- SHORT TASK: Copy the lines of the material from the line with "ชื่อเอกสาร : แบบรายงานการประเมินความเสี่ยงการทุจริต" through the line with "зарегистрироваться (912, 46)", requests included, and increase every coordinate in the answers by 59.

(Records from a pointing dataset)
begin

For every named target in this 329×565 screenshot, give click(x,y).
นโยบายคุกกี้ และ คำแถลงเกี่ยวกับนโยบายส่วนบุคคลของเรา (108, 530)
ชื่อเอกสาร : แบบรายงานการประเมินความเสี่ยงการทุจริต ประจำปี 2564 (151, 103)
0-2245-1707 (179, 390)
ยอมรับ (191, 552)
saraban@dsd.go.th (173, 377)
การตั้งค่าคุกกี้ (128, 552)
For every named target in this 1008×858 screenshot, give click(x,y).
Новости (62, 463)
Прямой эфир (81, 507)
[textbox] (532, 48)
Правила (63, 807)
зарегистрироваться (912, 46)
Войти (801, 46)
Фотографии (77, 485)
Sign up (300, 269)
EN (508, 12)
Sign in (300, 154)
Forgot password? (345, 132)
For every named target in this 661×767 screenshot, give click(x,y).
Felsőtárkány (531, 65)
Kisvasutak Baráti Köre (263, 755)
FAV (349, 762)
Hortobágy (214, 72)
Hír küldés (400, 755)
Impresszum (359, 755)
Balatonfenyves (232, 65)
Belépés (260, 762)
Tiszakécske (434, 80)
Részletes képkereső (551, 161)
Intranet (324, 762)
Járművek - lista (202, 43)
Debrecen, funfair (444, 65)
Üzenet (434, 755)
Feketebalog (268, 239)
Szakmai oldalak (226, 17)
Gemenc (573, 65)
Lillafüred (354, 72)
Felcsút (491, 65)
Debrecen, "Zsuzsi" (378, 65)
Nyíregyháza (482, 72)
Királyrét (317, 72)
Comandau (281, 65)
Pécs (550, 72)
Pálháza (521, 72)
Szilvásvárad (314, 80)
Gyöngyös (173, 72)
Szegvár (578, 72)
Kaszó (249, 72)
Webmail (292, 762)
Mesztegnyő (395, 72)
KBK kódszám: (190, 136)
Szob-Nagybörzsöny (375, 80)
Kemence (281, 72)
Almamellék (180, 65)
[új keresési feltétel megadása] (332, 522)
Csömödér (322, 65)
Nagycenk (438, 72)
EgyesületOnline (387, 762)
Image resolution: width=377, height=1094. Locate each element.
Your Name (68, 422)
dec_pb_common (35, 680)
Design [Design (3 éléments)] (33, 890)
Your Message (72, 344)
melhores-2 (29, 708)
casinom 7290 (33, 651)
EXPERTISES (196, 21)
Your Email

end

- WRITTEN REPLY:
ชื่อเอกสาร : แบบรายงานการประเมินความเสี่ยงการทุจริต ประจำปี 2564 (210, 162)
0-2245-1707 (238, 449)
ยอมรับ (250, 611)
saraban@dsd.go.th (232, 436)
การตั้งค่าคุกกี้ (187, 611)
For every named target in this 1008×858 screenshot, give click(x,y).
Новости (121, 522)
Прямой эфир (140, 566)
[textbox] (591, 107)
Правила (122, 866)
зарегистрироваться (971, 105)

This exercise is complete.